### Problem A
Answer these questions from the Bort Meadow entry.
(i) What kind of trees form the ring the writer sits at the edge of?
(ii) What is the writer's altar decorated to honor?
(iii) From what part of the body does the writer root into the center of the planet?
### Problem B
Repeat the part of the Bort Meadow entry from "sitting at the" up to and including "and be still?".

8.13.2012

Bort Meadow, July 2012


sitting at the edge of a ring of redwoods i know their roots are beneath my feet, tangled inextricably.  every twist and turn is deliberate, dependent on where nourishment can be had.  these roots roll out for miles and miles, twining underneath the crust of Earth, the shade of flying creatures and storm clouds, the eye of the sun and the moon.  they make a fine and hearty web, just like the one we are all tangled in.  i feel pushed and pulled in a thousand different directions.  is it any wonder i wish to flee from it all and be still?  

every morning i sit in front of my altar, decorated to honor the power of the great Divine Feminine, the source of my being and my womb. this harsh world in which i reincarnate again and again is made beautiful by meditation.  i root from the base of my spine into the center of the planet and drop into my wonderful, imperfect body.  whatever is not serving me, i drop into the great Earth, the Mother that expects nothing of me and gives everything in return, that takes in what i give out without complaint.  it is her i honor, her i weep for, her i love so deeply; and in doing so i honor, weep for and love my own animal shape. she absorbs the shock and toxic waste of my scattered, disharmonic energies and transmutes these into quiet stillness, the heavy clarity of stopping, pausing, waiting.  i fill my eggshell being with light so that i might fill up tears and holes, suture the deep psychic gashes and patch up the missing chunks of energy gouged out by those who want want want need need need take take take take, those who once told me to shut up, get out, give up, hold back.

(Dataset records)
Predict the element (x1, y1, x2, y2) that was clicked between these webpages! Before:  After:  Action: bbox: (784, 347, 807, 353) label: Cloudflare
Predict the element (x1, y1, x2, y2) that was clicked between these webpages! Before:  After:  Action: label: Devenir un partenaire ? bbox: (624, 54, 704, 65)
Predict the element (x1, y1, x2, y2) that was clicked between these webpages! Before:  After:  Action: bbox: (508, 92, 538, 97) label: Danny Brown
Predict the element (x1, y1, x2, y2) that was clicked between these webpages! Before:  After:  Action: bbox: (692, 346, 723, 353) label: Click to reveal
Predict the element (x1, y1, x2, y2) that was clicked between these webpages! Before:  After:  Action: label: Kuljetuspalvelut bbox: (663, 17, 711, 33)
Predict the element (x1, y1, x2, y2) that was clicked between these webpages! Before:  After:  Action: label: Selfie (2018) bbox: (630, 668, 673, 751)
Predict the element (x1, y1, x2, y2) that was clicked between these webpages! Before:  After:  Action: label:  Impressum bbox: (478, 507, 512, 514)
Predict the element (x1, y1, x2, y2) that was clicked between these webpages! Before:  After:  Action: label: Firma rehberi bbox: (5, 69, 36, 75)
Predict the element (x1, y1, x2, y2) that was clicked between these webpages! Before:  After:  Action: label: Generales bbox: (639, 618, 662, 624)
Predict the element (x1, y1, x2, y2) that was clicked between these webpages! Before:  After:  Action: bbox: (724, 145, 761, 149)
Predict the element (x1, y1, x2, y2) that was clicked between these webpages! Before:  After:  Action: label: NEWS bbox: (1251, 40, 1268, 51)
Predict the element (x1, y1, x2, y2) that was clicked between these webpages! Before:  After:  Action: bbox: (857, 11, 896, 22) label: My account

### Response box A
(i) Redwoods.
(ii) The power of the great Divine Feminine.
(iii) The base of the spine.

### Response box B
sitting at the edge of a ring of redwoods i know their roots are beneath my feet, tangled inextricably.  every twist and turn is deliberate, dependent on where nourishment can be had.  these roots roll out for miles and miles, twining underneath the crust of Earth, the shade of flying creatures and storm clouds, the eye of the sun and the moon.  they make a fine and hearty web, just like the one we are all tangled in.  i feel pushed and pulled in a thousand different directions.  is it any wonder i wish to flee from it all and be still?